Le fait qui nous paraît le plus frappant, c’est la tendance que présente chacun des deux mouvements simultanés à introduire quelques-uns de ses éléments caractéristiques dans l’autre mouvement. Les deux synthèses motrices étant en présence, chacune semble chercher à influencer l’autre. Nous avions constaté déjà ce fait, quand nous cherchions à faire coexister une opération intellectuelle avec un mouvement compliqué de la main. Ainsi, nous avions remarqué chez une personne que pendant qu’elle lisait à haute voix des vers, la main en suivait le rythme. Mais cet accord était fugitif. Lorsque ce sont des mouvements des deux mains qui coïncident, cette influence est beaucoup plus nette.

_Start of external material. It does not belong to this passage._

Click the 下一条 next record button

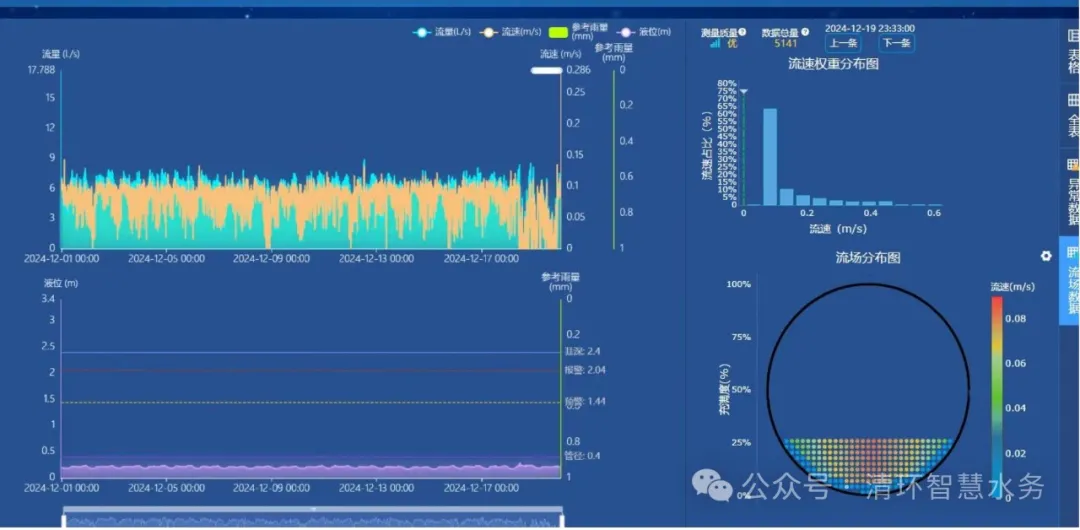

Ainsi, mettons entre les deux mains du sujet deux tubes de caoutchouc, reliés à notre appareil enregistreur, il est convenu que le sujet va faire une série de pressions de la main droite ; la main gauche ne devra serrer que deux fois sur cinq. L’expérience commence, l’appareil est mis en mouvement ; pendant quelque temps, chaque main peut s’acquitter exactement de son travail, surtout si le sujet s’observe ; mais bientôt il n’est pas rare de constater que la main gauche fait souvent trois ou même quatre pressions, au lieu de n’en faire que deux ; elle se laisse en quelque sorte gagner par l’exemple de la main droite. Autre expérience : plaçons un porteplume dans chaque main et demandons à la personne de tracer simultanément des caractères différents, par exemple des barres avec la main gauche et des u avec la main droite ; non seulement l’écriture de chaque main est moins parfaite que lorsqu’elle écrit seule, mais encore chacun des caractères paraît se déformer un peu pour ressembler à celui de l’autre main ; ainsi les barres tracées de la main gauche se rapprochent des u tracés par la main droite ; cela se produit surtout au début ; l’attention du sujet en relevant cette imitation inconsciente de la main droite par la main gauche, peut l’empêcher de se produire ; mais si le sujet est distrait un moment, l’imitation recommence. De même encore, engageons une personne à faire tourner circulairement sa main droite de haut en bas et d’arrière en avant, sa main gauche d’avant en arrière : on verra fréquemment, après un instant d’hésitation, les deux mains qui involontairement décrivent le cercle dans le même sens ; le mouvement de l’une s’est communiqué à l’autre.